Why would you not like your latest work to be leaked? Do you actually have a good reason?

Here's my version of how things should happen.

Stable releases should stay as they are, happening only every once in a while.
Move all development to the public SVN, possibly even set up nightly builds.
Allow users to submit code patches to somewhere, like a new subforum? Don't use the old excuse about idiots submitting junk. There are idiots everywhere, just delete those topics.


How do you think other open source projects move along so fast? The answer is public development. This would solve all your problems, including the slow recruiting process, slow and unmotivated team, everyone's yearning for a new release, and even dealing with tons of versions. If you want to play a netgame, download stable. If you want to experiment with the cool new feature, download the nightly build.

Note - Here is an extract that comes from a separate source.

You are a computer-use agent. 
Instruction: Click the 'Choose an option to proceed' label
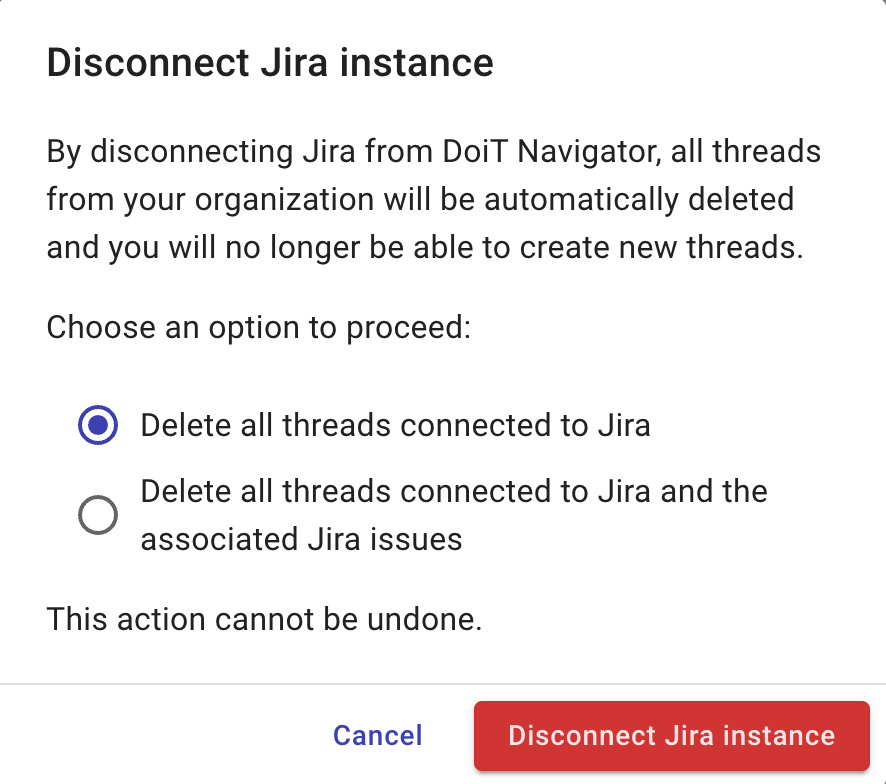tap(259, 327)
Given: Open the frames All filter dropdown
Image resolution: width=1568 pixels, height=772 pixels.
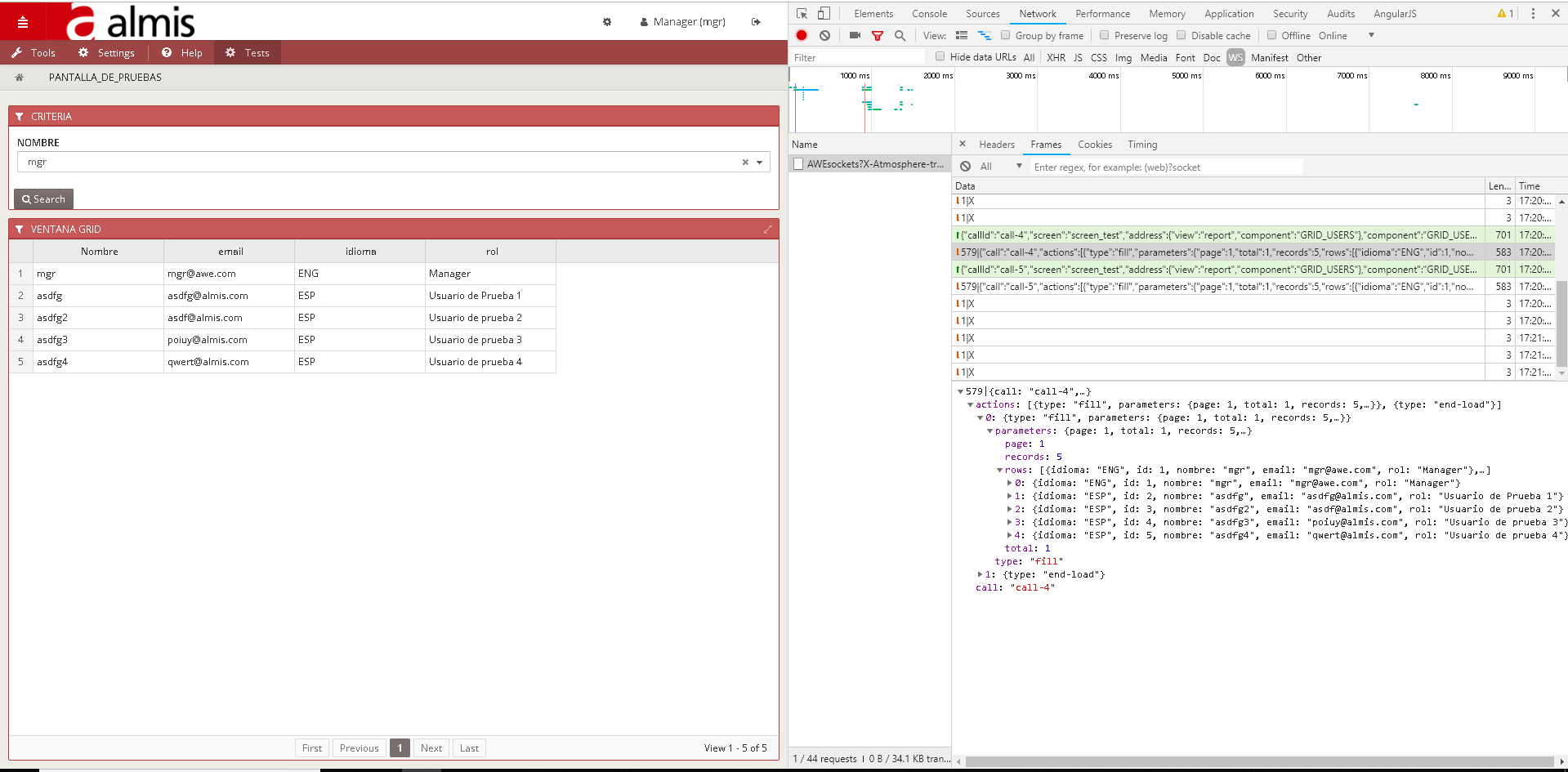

I don't see why this hasn't been adopted yet.
 
I'll let you in on a little secret. I've been working on SRB2 a lot lately. I have been using the public 2.0.6 to do said development. While there is a slightly more updated version of the game, we just don't have very many coders doing work right now, and more to the point, we don't NEED many coders to get the main things we want to see for 2.1 (new stages). Since I'm not using any new features right now, I don't need to use an updated copy of the game and can just use the public EXE, which makes testing a breeze.

It's not like 2.0's development where we had a vastly different EXE and resources than the public version. The Sky Sanctuary team isn't really for hiding the EXE anymore, it's for hiding the resources being created. I don't think you would have liked it if you had gotten to see all sorts of beta copies of ERZ before you got to play it for real. Playing 2.0 for the first time was likely all the more awesome because you got to play all sorts of new content at once. We don't want to change that for 2.1.
 
Well Mystic, considering an EXE source code doesn't include the WAD files themselves, I'm pretty sure it'd be okay to go with Conic's plan to have code submissions from other people to attempt them to go into the next release. All that would do would probably fix some bugs nobody fixed yet that everybody was whining about, make a fix a bunch of people thought should have been done (like seperating multiability and nojumpspin), add just a slight cool feature, the list could probably go on. New playable content wouldn't matter, because they wouldn't be added to the SVN. :P

The only problem I'd see with that would be the removal of some code, but I fail to see who in their right mind would remove anything (except a bug, but that's a dofferent story :P).
 
Well, the problem comes in as the file gets modified to include new code-based content, such as new bosses. Also, for internal versions we generally have to turn off a lot of the security, like the checksum protections. Beta versions aren't intended to be used for anything but testing, after all.